Se calhar ainda é por isso que nos EUA tanto os Republicanos como os Democratas andam sempre a dizer mal de Sillicon Valley e da secção “Protection for private blocking and screening of offensive material”.

Alguns poderão questionar a minha suspeita que “a maior parte desses homens acabem por alinhar na equipa progressista”, mas penso que é o caso (ainda que por vezes fique um bocado obscurecido por muita gente das “direitas lunáticas” – tanto ultraliberais como ultraconservadores –  vir também destes lados – ver post anterior).
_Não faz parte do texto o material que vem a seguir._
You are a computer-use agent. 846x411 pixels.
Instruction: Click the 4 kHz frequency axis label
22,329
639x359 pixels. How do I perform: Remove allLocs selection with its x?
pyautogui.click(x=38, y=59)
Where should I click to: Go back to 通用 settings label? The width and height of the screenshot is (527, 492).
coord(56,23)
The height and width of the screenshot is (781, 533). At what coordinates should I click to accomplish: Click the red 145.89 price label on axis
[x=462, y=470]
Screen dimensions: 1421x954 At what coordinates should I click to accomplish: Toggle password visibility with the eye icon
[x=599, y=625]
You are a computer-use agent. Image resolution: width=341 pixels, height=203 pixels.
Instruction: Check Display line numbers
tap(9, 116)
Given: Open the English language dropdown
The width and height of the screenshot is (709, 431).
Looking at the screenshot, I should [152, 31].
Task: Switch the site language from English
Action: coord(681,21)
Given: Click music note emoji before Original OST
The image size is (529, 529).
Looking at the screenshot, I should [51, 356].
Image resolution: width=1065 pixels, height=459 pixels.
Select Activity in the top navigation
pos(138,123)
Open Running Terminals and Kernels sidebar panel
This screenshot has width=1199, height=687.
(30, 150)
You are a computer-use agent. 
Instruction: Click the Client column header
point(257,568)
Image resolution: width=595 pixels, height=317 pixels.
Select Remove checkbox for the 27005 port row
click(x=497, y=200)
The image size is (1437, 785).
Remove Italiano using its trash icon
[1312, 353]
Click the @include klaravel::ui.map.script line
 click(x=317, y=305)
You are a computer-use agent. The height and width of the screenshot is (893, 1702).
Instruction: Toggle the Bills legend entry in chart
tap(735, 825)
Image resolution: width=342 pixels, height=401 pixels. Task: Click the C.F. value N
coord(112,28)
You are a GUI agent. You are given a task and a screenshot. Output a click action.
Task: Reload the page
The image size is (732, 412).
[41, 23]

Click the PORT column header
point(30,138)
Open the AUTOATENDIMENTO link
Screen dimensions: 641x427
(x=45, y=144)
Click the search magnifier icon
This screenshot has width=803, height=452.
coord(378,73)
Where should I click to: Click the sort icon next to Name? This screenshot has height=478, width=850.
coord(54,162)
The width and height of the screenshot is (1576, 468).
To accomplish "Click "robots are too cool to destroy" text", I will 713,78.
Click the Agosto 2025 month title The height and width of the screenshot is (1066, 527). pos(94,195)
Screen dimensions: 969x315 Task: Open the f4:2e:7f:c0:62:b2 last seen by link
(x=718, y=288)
Além da tal sondagem feita aos leitores de um blogue, vários estudos parecem apontar para que o tal tipo “introversão+intuição+pensamento” tenda mais para a esquerda do que para a direita:

– Não encontro muitos estudos relacionando o MBTI (o mais popular dos modelos jungianos da personalidade) com tendências políticas (provavelmente porque a comunidade científica não leva o MBTI a sério…), mas o que encontrei, The Personality of Policy Preferences: Analyzingthe Relationship between Myers-Briggs PersonalityTypes and Political Views [PDF], as associações que descobriu foi entre “extroversão” e talvez “sensação” com conservadorismo, e “introversão” e talvez “intuição” com “liberalismo” (isto é, “esquerda” em American English), o que parece ir um pouco na direção que eu previ

– Mas para o modelo dos “5 grandes fatores”, que esse sim é popular entre os estudos científicos, há carradas de pesquisas feitas sobre a ligação com a política; o tipo de pessoa que estou pensando creio que, em linguagem “5 grandes”, será o equivalente a “baixa extroversão, alta abertura, baixa agradabilidade”. Segundo o estudo que cito aqui, “abertura” alta tende a estar relacionado com esquerda na economia e nas causas fraturantes, e “extroversão” baixa e “agradabilidade” alta tende a estar relacionado com esquerda na economia; assim é de esperar que o tipo “baixa extroversão, alta abertura, baixa agradabilidade” seja de esquerda nas causas fraturantes (por causa da “abertura”) e indeterminado na economia (com a “abertura” alta e “extroversão” baixa a puxar para a esquerda e “agradabilidade” baixa a puxar para a direita). Mas, de qualquer maneira, mesmo que não sejam de esquerda, é provável que muitos sejam aquilo a que os conservadores chamam “bloquistas que não querem pagar impostos” tipo Iniciativa Liberal.

– Outro estudo usando os “5 grandes”, The Big Five Personality Traits in the Political Arena, tem resultados parecidos: tanto “abertura” alta como “extroversão” baixa estão associadas com esquerda na economia e nas causas fraturantes, e “agradabiliade” baixa com ser de esquerda nas causas fraturantes e direita na economia; ou seja, de novo é de esperar que quem tenha “baixa extroversão, alta abertura, baixa agradabilidade” seja de esquerda nas causas fraturantes e indeterminado na economia (exatamente como no caso anterior, com a a “abertura” alta e “extroversão” baixa a puxar para a esquerda e “agradabilidade” baixa a puxar para a direita).

– Sobre as eleições britânicas de 2015, um estudo sobre o assunto parece associar esse tipo de personalidade sobretudo aos eleitores dos Verdes e em parte aos dos Liberais Democratas; mas atenção que se retirarmos a parte da “abertura” alta, passando a englobar o conjunto das pessoas introvertidas e socialmente problemáticas (sem terem que ter necessariamente os interesses intelectuais associados ao fator “abertura”), então aí os do UKIP também entram no grupo, e passa a ser um perfil comum a toda a gente que não votou Conservador nem Trabalhista.